(Extract)

— START —

You asked for something simple. This most definitely satisfies that requirement, but it's not especially elegant. gen(n) generates n distinct strings of the sort you want. Since there is a 1-1 map between strings and integers between 0 and 2,704,000-1, it's obvious from the code that the strings are random and non-repeating.

N = 52*52*1000

def gen(n)
  h = N.times.with_object({}) { |i,h| h[i] = i }
  top = N
  n.times.with_object([]) do |i,a|
    rn = rand(top)
    a << nbr_to_str(h[rn])
    h[rn] = h[top-1]
    top -= 1

def nbr_to_str(n)
  n, d = n.divmod(1000)
  n, s = n.divmod(52)
  "#{nbr_to_chr n}#{nbr_to_chr s}#{"%03d" % d}"

def nbr_to_chr(n)
  n < 26 ? (65+n).chr : (71+n).chr 

  #=> ["OZ057", "FA316", "cm258", "JH252", "aE391", "Oc044",
  #    "TN053", "pA357", "cf533", "Cf439", "FN326", "Gv310",
  #    "oH602", "Dl372", "Lc832", "PM566", "PZ184", "WE113"]

It takes a couple of seconds to generate the hash, then each random string takes very little time to generate.

— END —

(Data entries)
— START —

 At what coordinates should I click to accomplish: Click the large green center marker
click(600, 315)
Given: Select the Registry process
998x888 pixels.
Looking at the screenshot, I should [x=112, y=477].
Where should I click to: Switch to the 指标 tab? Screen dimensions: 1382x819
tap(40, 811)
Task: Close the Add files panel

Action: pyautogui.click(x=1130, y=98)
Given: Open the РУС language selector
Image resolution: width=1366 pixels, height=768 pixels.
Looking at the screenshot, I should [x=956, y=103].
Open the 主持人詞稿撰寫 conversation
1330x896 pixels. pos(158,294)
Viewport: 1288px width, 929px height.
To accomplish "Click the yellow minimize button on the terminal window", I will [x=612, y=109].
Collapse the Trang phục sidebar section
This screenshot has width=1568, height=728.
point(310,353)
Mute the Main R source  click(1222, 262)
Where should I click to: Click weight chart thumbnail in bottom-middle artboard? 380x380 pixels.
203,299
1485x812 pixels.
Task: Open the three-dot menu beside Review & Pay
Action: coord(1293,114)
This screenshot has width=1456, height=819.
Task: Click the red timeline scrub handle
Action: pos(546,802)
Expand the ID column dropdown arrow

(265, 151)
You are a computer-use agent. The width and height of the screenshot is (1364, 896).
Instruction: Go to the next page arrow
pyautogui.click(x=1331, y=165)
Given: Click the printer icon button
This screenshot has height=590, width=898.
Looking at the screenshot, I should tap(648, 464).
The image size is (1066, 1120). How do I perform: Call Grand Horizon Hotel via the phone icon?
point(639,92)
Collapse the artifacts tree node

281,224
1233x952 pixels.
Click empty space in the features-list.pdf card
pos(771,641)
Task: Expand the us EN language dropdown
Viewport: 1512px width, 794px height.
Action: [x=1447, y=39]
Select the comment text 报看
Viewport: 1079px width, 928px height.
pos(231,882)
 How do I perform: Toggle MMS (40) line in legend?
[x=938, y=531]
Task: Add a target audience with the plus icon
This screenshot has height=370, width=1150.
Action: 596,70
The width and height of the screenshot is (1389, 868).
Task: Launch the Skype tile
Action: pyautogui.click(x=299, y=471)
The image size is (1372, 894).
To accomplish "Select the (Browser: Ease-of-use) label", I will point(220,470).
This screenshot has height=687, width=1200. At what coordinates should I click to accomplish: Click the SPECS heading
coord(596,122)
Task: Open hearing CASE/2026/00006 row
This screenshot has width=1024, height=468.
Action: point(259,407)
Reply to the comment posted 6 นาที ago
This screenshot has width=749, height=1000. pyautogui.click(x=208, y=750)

— END —

(Set task) In the text about the random-string generator, how long does generating the hash take? The records have no connection to the text about the random-string generator.

(Exercise output) A couple of seconds.